Len Wallis Audio is proud to be a premium Bowers & Wilkins dealer.

Bowers & Wilkins, was originally a British company that produces consumer and professional loudspeakers and headphones. It was founded in 1966 by John Bowers in Worthing, West Sussex, England.

Some key innovations of Bowers & Wilkins over years include:

The patented use of Kevlar fibres, impregnated with a stiffening resin, resulting in B&W’s distinctive yellow speaker cones started in 1974. This composite material proved to provide controlled rigidity and internal damping, minimising distortion, as Fryer determined by using laser interferometry on speaker cones.

Phase linear transmission was realised in the DM6 from 1976. In the DM6, the speakers are mounted in different vertical planes.
In 1977 the DM7 introduced a tweeter separate from the main speaker cabinet.
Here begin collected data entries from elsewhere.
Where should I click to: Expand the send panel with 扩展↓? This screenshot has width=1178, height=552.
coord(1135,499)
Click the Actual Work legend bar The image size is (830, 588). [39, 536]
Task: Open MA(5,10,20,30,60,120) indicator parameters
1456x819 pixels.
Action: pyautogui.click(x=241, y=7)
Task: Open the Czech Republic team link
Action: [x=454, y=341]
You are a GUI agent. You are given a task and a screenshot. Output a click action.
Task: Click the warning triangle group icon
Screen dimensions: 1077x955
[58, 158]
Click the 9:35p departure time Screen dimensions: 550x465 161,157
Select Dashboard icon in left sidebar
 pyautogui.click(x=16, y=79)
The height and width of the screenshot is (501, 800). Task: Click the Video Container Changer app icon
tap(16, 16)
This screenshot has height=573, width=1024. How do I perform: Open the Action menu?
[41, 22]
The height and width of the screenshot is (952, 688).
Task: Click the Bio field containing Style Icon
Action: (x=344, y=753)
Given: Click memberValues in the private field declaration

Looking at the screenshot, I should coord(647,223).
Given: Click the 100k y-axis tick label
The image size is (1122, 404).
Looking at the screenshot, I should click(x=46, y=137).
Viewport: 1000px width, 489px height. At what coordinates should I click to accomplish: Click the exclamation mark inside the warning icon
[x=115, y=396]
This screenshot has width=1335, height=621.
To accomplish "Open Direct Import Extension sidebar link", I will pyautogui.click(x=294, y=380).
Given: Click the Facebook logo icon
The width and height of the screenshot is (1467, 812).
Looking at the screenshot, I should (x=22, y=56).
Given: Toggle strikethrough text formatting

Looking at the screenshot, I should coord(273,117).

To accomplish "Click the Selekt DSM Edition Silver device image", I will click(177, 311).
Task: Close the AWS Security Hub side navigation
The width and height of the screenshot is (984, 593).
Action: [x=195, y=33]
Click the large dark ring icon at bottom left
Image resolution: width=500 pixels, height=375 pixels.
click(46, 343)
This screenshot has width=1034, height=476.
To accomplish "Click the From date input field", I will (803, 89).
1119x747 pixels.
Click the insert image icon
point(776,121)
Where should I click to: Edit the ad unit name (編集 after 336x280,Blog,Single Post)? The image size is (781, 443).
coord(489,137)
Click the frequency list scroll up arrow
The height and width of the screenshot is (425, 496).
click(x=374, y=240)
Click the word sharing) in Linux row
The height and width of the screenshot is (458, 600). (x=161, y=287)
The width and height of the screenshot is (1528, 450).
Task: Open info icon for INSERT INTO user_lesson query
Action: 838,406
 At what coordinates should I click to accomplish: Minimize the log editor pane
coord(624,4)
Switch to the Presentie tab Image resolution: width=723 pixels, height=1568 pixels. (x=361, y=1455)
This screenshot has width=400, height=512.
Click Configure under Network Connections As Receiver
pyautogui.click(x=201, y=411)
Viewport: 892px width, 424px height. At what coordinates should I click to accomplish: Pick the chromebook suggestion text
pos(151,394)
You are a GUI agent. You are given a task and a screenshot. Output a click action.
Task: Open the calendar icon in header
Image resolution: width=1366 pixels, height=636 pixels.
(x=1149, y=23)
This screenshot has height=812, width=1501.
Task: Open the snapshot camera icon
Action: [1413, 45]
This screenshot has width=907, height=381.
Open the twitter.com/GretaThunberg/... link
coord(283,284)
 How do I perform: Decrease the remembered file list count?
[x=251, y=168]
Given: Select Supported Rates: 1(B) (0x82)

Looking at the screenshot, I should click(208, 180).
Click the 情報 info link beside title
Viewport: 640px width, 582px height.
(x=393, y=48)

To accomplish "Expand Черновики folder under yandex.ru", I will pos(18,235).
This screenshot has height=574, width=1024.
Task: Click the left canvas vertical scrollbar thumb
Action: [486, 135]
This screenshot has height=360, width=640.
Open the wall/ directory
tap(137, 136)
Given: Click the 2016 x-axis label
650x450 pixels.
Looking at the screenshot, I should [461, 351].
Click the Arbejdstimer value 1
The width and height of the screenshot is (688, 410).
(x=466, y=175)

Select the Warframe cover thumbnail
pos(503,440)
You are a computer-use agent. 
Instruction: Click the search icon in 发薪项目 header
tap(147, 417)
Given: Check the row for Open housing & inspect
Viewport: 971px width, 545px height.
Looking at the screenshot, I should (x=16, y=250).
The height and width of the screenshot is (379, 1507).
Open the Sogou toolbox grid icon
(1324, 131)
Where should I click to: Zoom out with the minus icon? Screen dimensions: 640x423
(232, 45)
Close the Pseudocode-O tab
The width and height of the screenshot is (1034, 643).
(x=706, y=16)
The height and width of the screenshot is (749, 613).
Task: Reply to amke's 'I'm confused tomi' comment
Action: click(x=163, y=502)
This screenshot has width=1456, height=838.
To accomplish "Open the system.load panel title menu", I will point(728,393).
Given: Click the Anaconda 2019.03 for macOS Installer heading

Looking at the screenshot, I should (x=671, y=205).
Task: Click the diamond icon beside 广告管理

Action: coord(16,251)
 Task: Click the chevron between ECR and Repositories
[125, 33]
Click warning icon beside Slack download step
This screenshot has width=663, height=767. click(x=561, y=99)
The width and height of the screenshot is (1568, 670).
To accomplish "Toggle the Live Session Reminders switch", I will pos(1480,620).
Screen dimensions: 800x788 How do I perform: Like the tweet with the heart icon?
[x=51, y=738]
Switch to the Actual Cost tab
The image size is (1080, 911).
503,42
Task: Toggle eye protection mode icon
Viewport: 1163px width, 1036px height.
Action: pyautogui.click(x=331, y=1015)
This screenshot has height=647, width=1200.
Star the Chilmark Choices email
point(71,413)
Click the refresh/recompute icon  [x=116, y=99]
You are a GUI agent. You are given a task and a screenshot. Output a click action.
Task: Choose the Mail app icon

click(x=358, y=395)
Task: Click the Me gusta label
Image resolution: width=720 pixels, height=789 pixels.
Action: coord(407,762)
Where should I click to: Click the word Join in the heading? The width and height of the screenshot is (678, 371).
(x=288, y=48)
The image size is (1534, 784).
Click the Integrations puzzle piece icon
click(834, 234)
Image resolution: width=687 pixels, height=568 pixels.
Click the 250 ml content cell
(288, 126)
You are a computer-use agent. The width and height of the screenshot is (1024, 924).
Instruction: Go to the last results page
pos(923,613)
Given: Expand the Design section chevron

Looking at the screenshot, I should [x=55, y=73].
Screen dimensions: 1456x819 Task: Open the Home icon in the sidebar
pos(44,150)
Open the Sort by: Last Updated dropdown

This has been a feature of many B&W speaker designs since.
Dickie invented the ‘Matrix’ enclosure which reduces cabinet sound colouration. This bracing topology resembles a wine-case, providing multiple thin panel-braces, spaced throughout the enclosure, improving rigidity. This was in response to Celestion’s SL6000 loudspeaker that was made with Aerolam cabinet walls. Dickie’s response was to use the same concept but make it all the way through the cabinet rather than just the walls. Matrix has been used with great success by B&W ever since.

The ‘Nautilus’ speaker resulted from research commenced by Bowers into ‘perfect dipoles’. Before Bowers died, he handed this research to the young Dickie who discovered the principle of the exponential tapered tube. The Nautilus project was one of the most extensive research and development projects undertaken. Instead of open-backed drivers, it uses drivers loaded by reverse-tapered horns, or exponentially diminishing tubes, to absorb the rear radiation. The construction is based on fibre-reinforced plastic enclosures. The result of the distinct speaker shape was a near perfect response and near-zero enclosure colouration.

The ‘Flowport’ is an improvement that reduces friction in the air moving through the bass reflex vent. This is realised by covering the surface of the vent with dimples, just like a golf ball.

The diamond tweeter was developed to create the optimal ratio of tweeter dome mass and material stiffness. The tweeter is grown into shape by chemical vapour deposition.